At the second end 512, the retainer pin 120 includes a chamfered edge 516 and an outer surface 518. The chamfered edge 516 may be used when welding the retainer pin 120 to the body of the rotary cone drill bit. The chamfered edge allows for the weld to fill the space allotted by the chamfer between the retainer pin 120 and the opening.
The retainer pin 120, and more particularly, the first end of the retainer pin 120 may fill, partially or entirely, the void in the bearing race as described herein. In some examples, the contact surface 602 may be tangent with the bearing race at the location of the ball passageway 128. For simplicity in machining, the contact surface 602 may have a profile that corresponds to the ball bearing 114 (as depicted) but may not follow the curvature of the bearing race. Instead, the contact surface 602 may be provided to only be tangent with the bearing race (and is therefore illustrated as flat across the upper edge at 602). In some examples, the first end and the contact surface 602 do not entirely span the gap in the bearing race formed by the ball passageway. This may enable the use of the simplified profile at the first end and may also enable air or fluid to blow along the ball passageway into the space between the journal and the cone cutter.
As described above, the bearing race 708 is defined within the journal with a gap in the surface of the bearing race 708 where the ball passageway 128 intersects. The width of the contact surface 602 of the retainer pin 120 is less than the width of the void in the bearing race 708. Accordingly, space 710, is left on either side of the contact surface 602. This space accommodates the flat profile of the contact surface 602 (e.g., flat indicative of being tangent to the bearing race 708 rather than having a matching curvature) as described herein. In some examples, the retainer pin 120 may have a curved bearing surface that follows the curvature of the bearing race 708.
The present disclosure provides systems and methods for securing cone cutters journals of rotary cone drill bits, and particularly to retainer pins and retainer pin geometry to enable accurate depth and positioning and rotational orientation of the retainer pin with respect to the ball bearings used for maintaining engagement between the cone cutter and the journal. The retainer pin includes geometry for an engaging slot and protrusion that engage only when properly oriented and also provide accurate depth positioning of the retainer pin. Such systems and methods may be used to achieve better performance and longevity for one or more machine operations by reducing wear and increasing lifetime of rotary cone drill bits, thereby reducing downtime and costs associated with repairs and replacement of drill bits. Thus, the example systems and methods described above can provide considerable cost and time savings and reduce the time and labor required for various activities at the worksite among other things that become apparent to one skilled in the art.

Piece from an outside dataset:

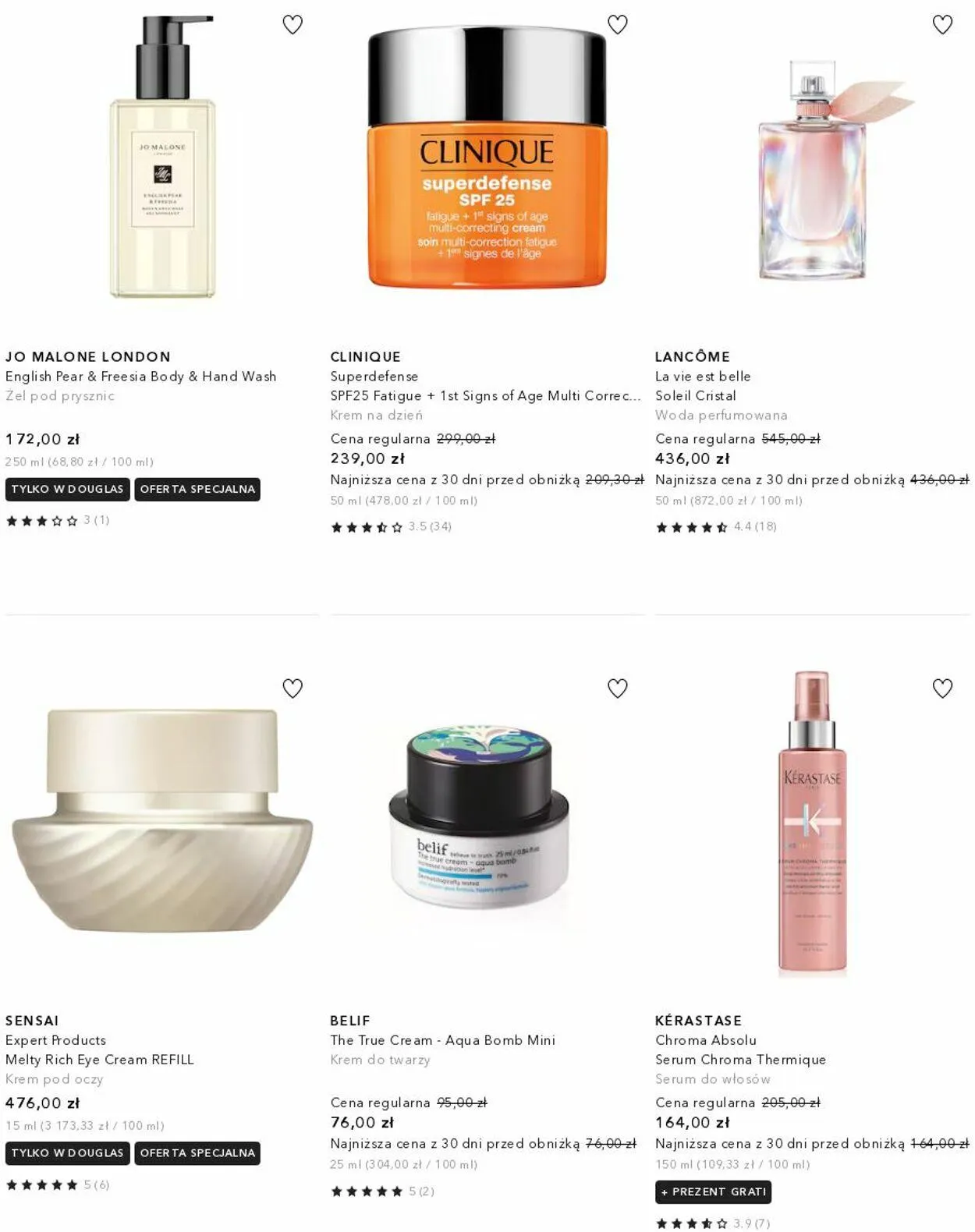This screenshot has width=975, height=1232.
Task: Open The True Cream Aqua Bomb Mini link
Action: (443, 1040)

While aspects of the present disclosure have been particularly shown and described with reference to the embodiments above, it will be understood by those skilled in the art that various additional embodiments may be contemplated by the modification of the disclosed machines, systems and methods without departing from the spirit and scope of what is disclosed. Such embodiments should be understood to fall within the scope of the present disclosure as determined based upon the claims and any equivalents thereof.